# [What is required]
Reproduce the records word for word, leaving out any pictures they hold.

Collected data entries:
----

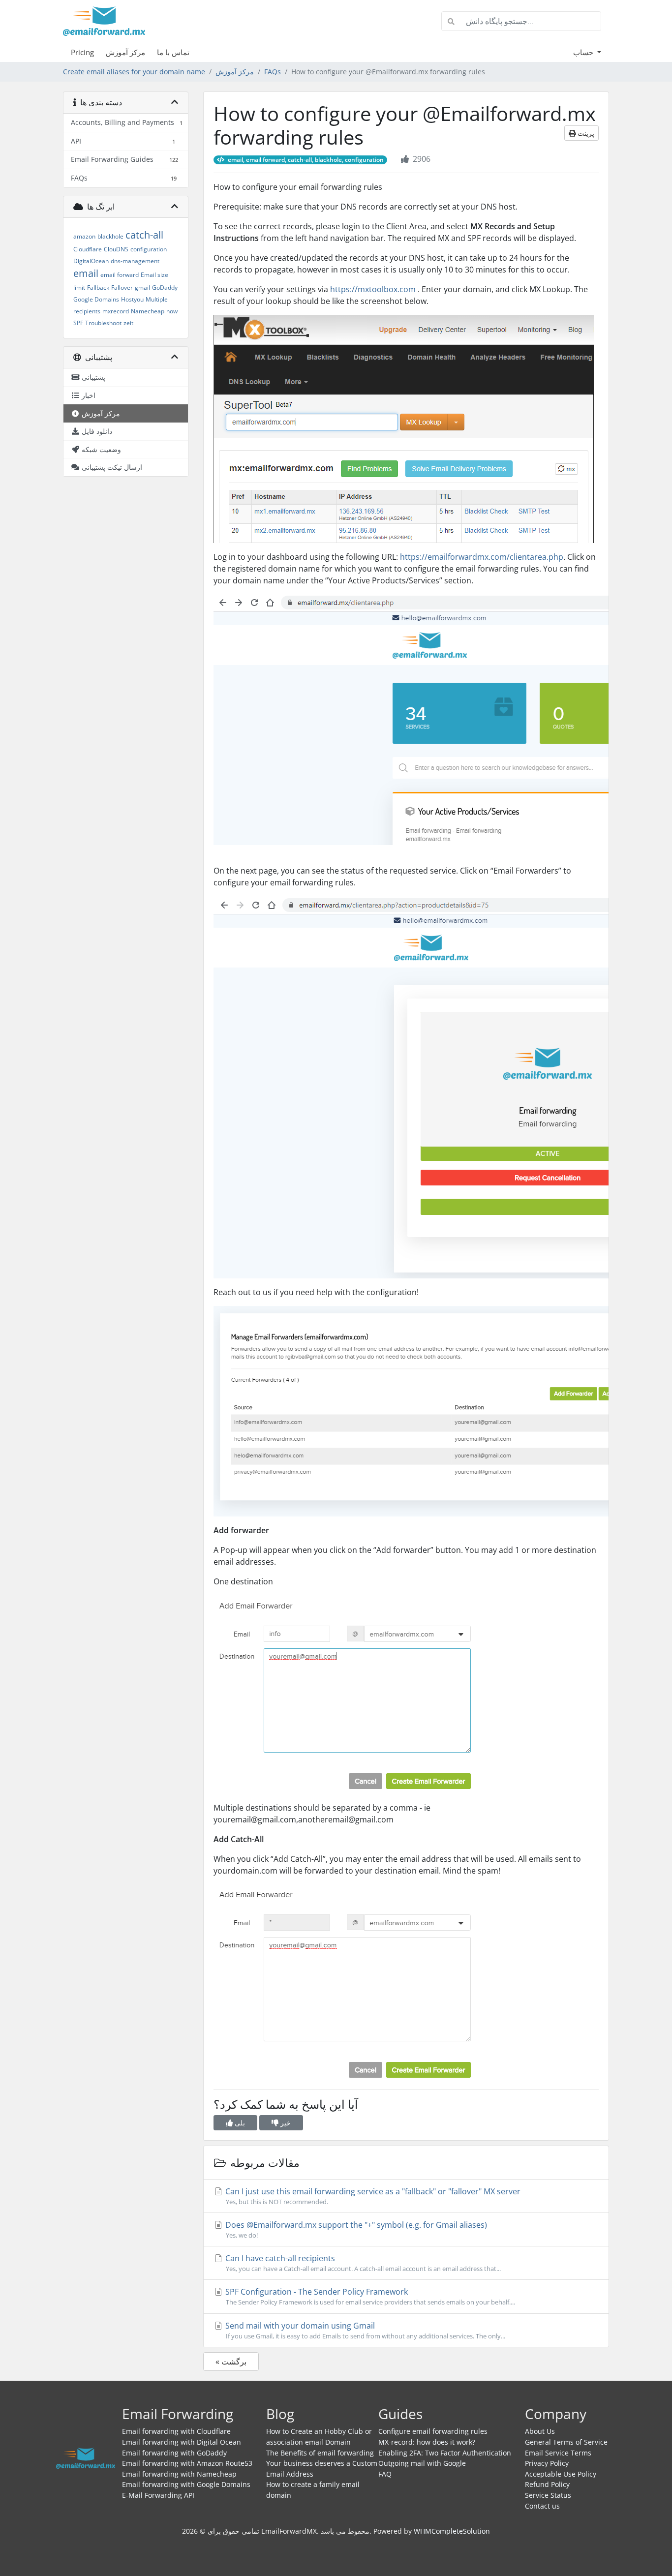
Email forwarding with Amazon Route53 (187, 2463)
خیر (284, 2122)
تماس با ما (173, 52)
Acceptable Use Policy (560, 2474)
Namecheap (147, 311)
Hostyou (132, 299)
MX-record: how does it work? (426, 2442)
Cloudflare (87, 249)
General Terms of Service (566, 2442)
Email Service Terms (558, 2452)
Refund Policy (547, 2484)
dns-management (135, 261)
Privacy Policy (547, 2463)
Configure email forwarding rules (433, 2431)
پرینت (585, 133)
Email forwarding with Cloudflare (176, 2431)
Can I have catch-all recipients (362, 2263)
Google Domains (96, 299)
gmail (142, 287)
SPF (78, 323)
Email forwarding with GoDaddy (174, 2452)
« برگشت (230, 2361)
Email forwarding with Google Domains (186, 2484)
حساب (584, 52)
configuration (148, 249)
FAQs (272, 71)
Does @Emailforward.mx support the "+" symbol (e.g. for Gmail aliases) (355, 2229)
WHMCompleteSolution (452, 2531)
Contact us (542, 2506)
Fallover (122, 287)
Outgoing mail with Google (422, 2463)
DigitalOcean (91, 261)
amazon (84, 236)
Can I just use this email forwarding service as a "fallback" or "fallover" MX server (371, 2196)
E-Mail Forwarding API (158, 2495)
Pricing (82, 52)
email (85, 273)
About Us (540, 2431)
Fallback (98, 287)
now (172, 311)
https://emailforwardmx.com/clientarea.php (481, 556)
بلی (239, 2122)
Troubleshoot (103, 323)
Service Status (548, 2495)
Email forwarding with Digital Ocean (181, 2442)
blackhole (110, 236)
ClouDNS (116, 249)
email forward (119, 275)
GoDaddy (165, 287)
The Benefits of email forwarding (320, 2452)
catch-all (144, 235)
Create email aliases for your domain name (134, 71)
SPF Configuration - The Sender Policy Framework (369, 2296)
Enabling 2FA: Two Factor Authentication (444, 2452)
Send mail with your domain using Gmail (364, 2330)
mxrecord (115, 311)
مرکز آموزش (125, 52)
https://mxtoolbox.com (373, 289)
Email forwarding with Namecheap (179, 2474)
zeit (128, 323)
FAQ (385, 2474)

----

# [Task answer]
Email forwarding with Amazon Route53 (187, 2463)
خیر (284, 2122)
تماس با ما (173, 52)
Acceptable Use Policy (560, 2474)
Namecheap (147, 311)
Hostyou (132, 299)
MX-record: how does it work? (426, 2442)
Cloudflare (87, 249)
General Terms of Service (566, 2442)
Email Service Terms (558, 2452)
Refund Policy (547, 2484)
dns-management (135, 261)
Privacy Policy (547, 2463)
Configure email forwarding rules (433, 2431)
پرینت (585, 133)
Email forwarding with Cloudflare (176, 2431)
Can I have catch-all recipients (362, 2263)
Google Domains (96, 299)
gmail (142, 287)
SPF (78, 323)
Email forwarding with GoDaddy (174, 2452)
« برگشت (230, 2361)
Email forwarding with Google Domains (186, 2484)
حساب (584, 52)
configuration (148, 249)
FAQs (272, 71)
Does @Emailforward.mx support the "+" symbol (e.g. for Gmail aliases) (355, 2229)
WHMCompleteSolution (452, 2531)
Contact us (542, 2506)
Fallover (122, 287)
Outgoing mail with Google (422, 2463)
DigitalOcean (91, 261)
amazon (84, 236)
Can I just use this email forwarding service as a "fallback" or "fallover" MX server (371, 2196)
E-Mail Forwarding API (158, 2495)
Pricing (82, 52)
email (85, 273)
About Us (540, 2431)
Fallback (98, 287)
now (172, 311)
https://emailforwardmx.com/clientarea.php (481, 556)
بلی (239, 2122)
Troubleshoot (103, 323)
Service Status (548, 2495)
Email forwarding with Digital Ocean (181, 2442)
blackhole (110, 236)
ClouDNS (116, 249)
email forward (119, 275)
GoDaddy (165, 287)
The Benefits of email forwarding (320, 2452)
catch-all (144, 235)
Create email aliases for your domain name (134, 71)
SPF Configuration - The Sender Policy Framework (369, 2296)
Enabling 2FA: Two Factor Authentication (444, 2452)
Send mail with your domain using Gmail (364, 2330)
mxrecord (115, 311)
مرکز آموزش (125, 52)
https://mxtoolbox.com (373, 289)
Email forwarding with Namecheap (179, 2474)
zeit (128, 323)
FAQ (385, 2474)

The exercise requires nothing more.